Learning solutions of parameterized stiff ODEs using Gaussian processes
Idoia Cortes Garcia, P. F\"orster, W. Schilders, S. Sch\"ops

TL;DR
This paper introduces a reparameterization method for solutions of parameterized stiff ODEs to improve Gaussian process surrogate modeling by making solutions more stationary, thereby enhancing approximation accuracy with minimal computational cost.
Contribution
The authors propose a simple preprocessing reparameterization technique that enhances GP performance on stiff ODE solutions without altering existing GP implementations.
Findings
Reparameterization improves GP approximation accuracy for stiff ODE solutions.
The method requires minimal additional computational overhead.
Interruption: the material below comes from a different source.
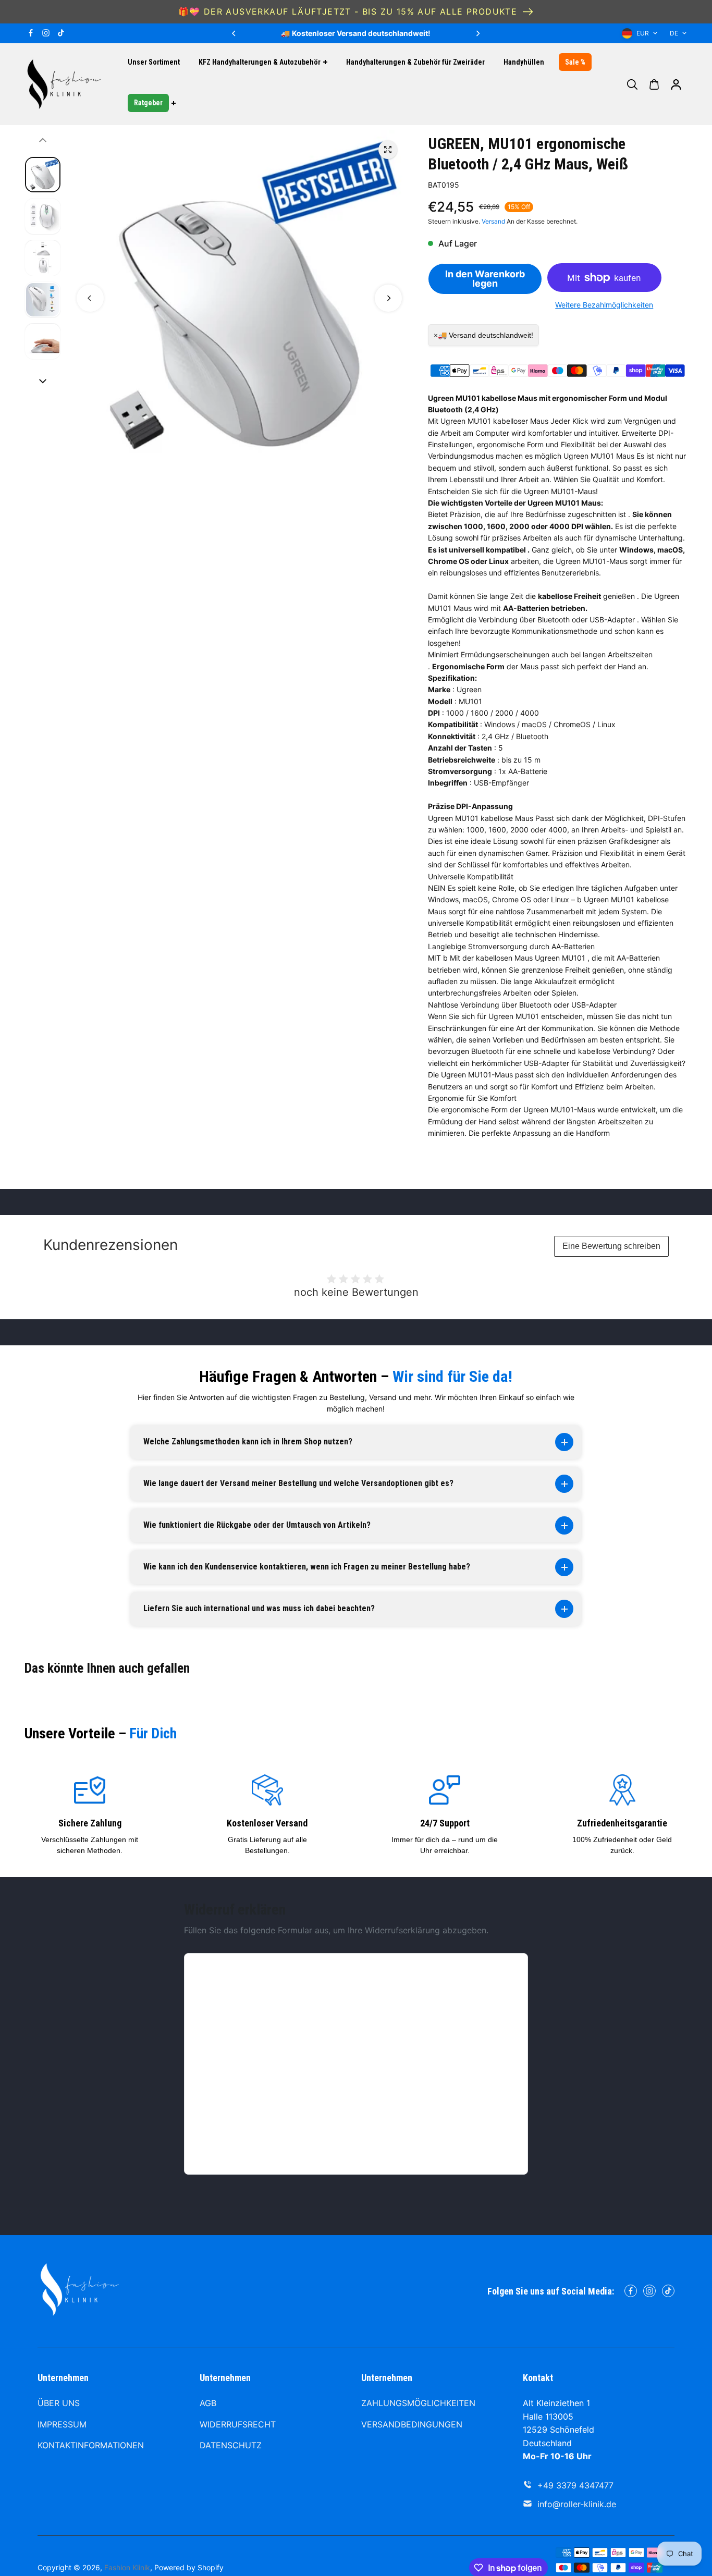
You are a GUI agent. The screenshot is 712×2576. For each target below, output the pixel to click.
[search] (632, 84)
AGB (208, 2403)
Examples demonstrate significant benefits in surrogate modeling of parameterized stiff ODEs.
Abstract
Stiff ordinary differential equations (ODEs) play an important role in many scientific and engineering applications. Often, the dependence of the solution of the ODE on additional parameters is of interest, e.g.\ when dealing with uncertainty quantification or design optimization. Directly studying this dependence can quickly become too computationally expensive, such that cheaper surrogate models approximating the solution are of interest. One popular class of surrogate models are Gaussian processes (GPs). They perform well when approximating stationary functions, functions which have a similar level of variation along any given parameter direction, however solutions to stiff ODEs are often characterized by a mixture of regions of rapid and slow variation along the time axis and when dealing with such nonstationary functions, GP performance frequently degrades drastically. We therefore…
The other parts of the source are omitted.